Undecided voters and those supporting third-party candidates in our polling tended to view both Clinton and Trump unfavorably, while also thinking Clinton had the judgment and qualifications and Trump did not. I thought these voters were unlikely to break disproportionately for Trump at the end, but they did.  According to exit polls, voters who were unfavorable towards both candidates voted for Trump by 20 points (49% to 29%).

Nationally, voters who decided in the last week broke for Trump 47% to 42%.  But the late break was even more decisive in Wisconsin (59% to 30%) and Pennsylvania (54% to 37%), where Trump achieved his biggest upsets.  As it turned out, late-deciding voters were more interested in “draining the swamp” than in traditional qualities associated with competence.

There was a lower and harder ceiling on Clinton’s support than many thought.

Clinton never trailed in any of the eight polls we conducted over the fall, and I assumed this meant she had a higher ceiling of support than Trump.  In hindsight, I should have questioned this assumption when Clinton’s support stayed stuck at 45% after the Access Hollywood video release.  When voters didn’t move towards her after the release of a video that would have been fatal to any past candidate, why would they on Election Day?

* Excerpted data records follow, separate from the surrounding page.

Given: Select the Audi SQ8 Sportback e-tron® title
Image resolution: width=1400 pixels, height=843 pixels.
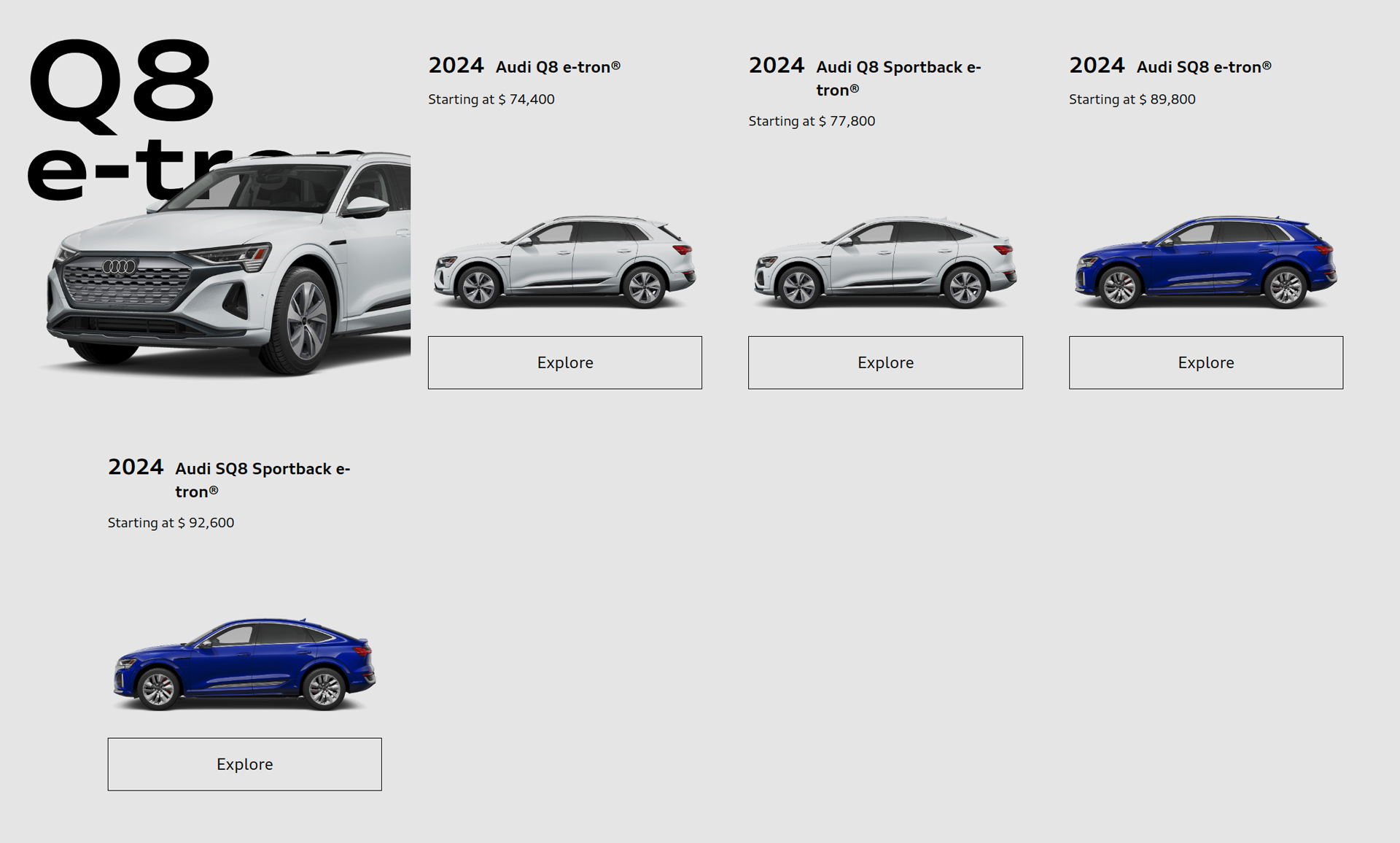Looking at the screenshot, I should pyautogui.click(x=262, y=480).
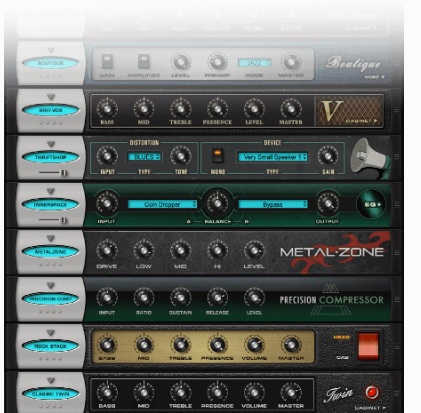421x413 pixels.
Task: Toggle the Boutique Gain switch
Action: (x=107, y=61)
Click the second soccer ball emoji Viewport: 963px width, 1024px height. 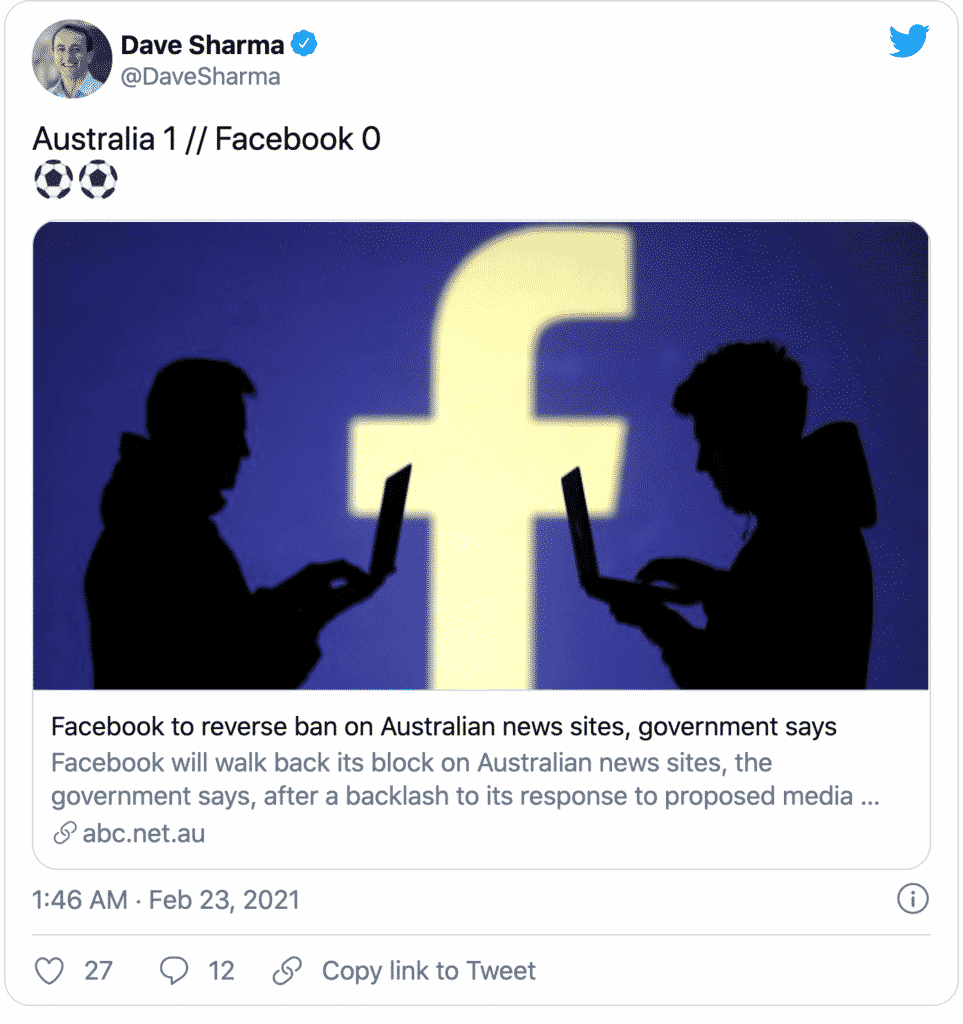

There was no Rust Belt firewall.

Either there were some significant polling misses in Michigan, Pennsylvania and Wisconsin, or there was a huge late break for Trump.  But either way, polling in these states contributed to a belief that Clinton had a Rust Belt firewall that would save her in the Electoral College, even if she lost the popular vote…

It is now clear that polling (both nationally and especially in the upper Midwest) was close enough that we should have spent more time exploring and articulating alternate outcomes rather than arguing for the data and logic that supported the higher probability outcome.  But at the same time, we should recognize that when a lower probability outcome becomes the result, this isn’t necessarily a failure of polling or modeling.  It might just be a lower probability outcome.

Inside straights happen, and Donald Trump just drew one.